** Exercise passage **
+ + +

FIG. 16 shows the detail configuration of the system control unit 200 in FIG. 10. Referring now to FIG. 16, the system control unit 200 is controlled by a microcomputer CPU4. To input ports of the CPU4 are connected various switches SW1L, SW1R, SW3L, SW3R, SW4 and 102 through a buffer BF4.
The reel taking-up instruction switch SW2 is connected to a pulse motor driver PMD and a solenoid driver SD1 through the buffer BF4. The PMD drives a reel taking-up motor M3, while the SD1 drives a solenoid SL3 of the electromagnetic actuator 97. A circuit comprising solid state relays SSR13, SSR17, etc. connected to an output port of the CPU4 serves to drive the power supply relay RL3 shown in FIG. 15. Solid state relays SSR14 and SSR15 connected to output ports of the CPU4 serve to energize solenoids of the electromagnetic actuators 114 for locking the left and right armrests.

+ + +

** Data shown **
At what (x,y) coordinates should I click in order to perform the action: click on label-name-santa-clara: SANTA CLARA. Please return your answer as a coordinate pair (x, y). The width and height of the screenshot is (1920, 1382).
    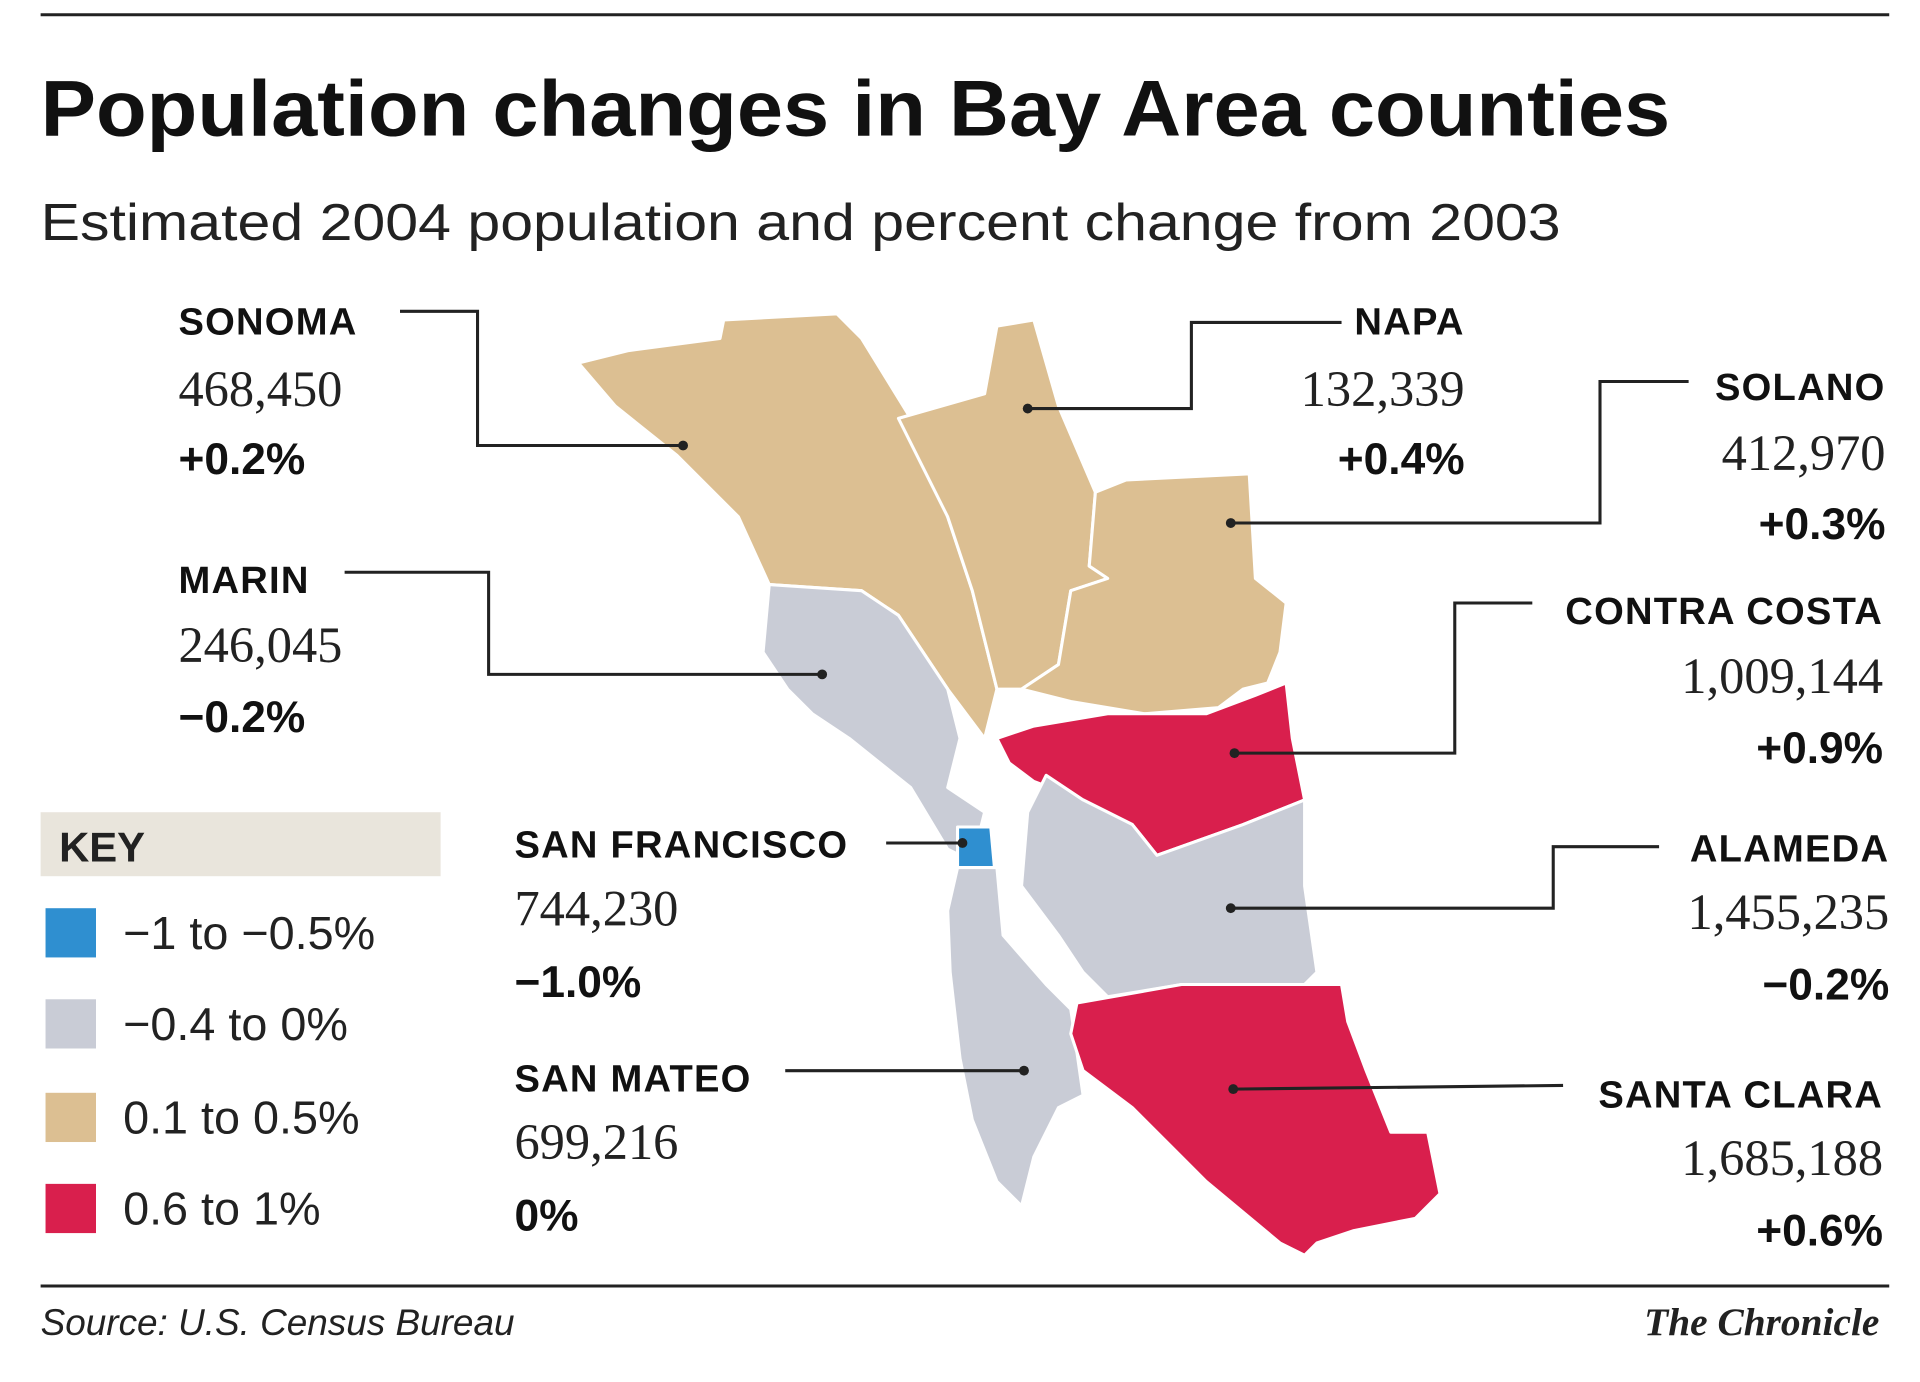
    Looking at the image, I should click on (1740, 1096).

+ + +

** What you should do **
Could you reproduce the passage above about the system control unit, word for word from start to finish?

** Solution **
FIG. 16 shows the detail configuration of the system control unit 200 in FIG. 10. Referring now to FIG. 16, the system control unit 200 is controlled by a microcomputer CPU4. To input ports of the CPU4 are connected various switches SW1L, SW1R, SW3L, SW3R, SW4 and 102 through a buffer BF4.
The reel taking-up instruction switch SW2 is connected to a pulse motor driver PMD and a solenoid driver SD1 through the buffer BF4. The PMD drives a reel taking-up motor M3, while the SD1 drives a solenoid SL3 of the electromagnetic actuator 97. A circuit comprising solid state relays SSR13, SSR17, etc. connected to an output port of the CPU4 serves to drive the power supply relay RL3 shown in FIG. 15. Solid state relays SSR14 and SSR15 connected to output ports of the CPU4 serve to energize solenoids of the electromagnetic actuators 114 for locking the left and right armrests.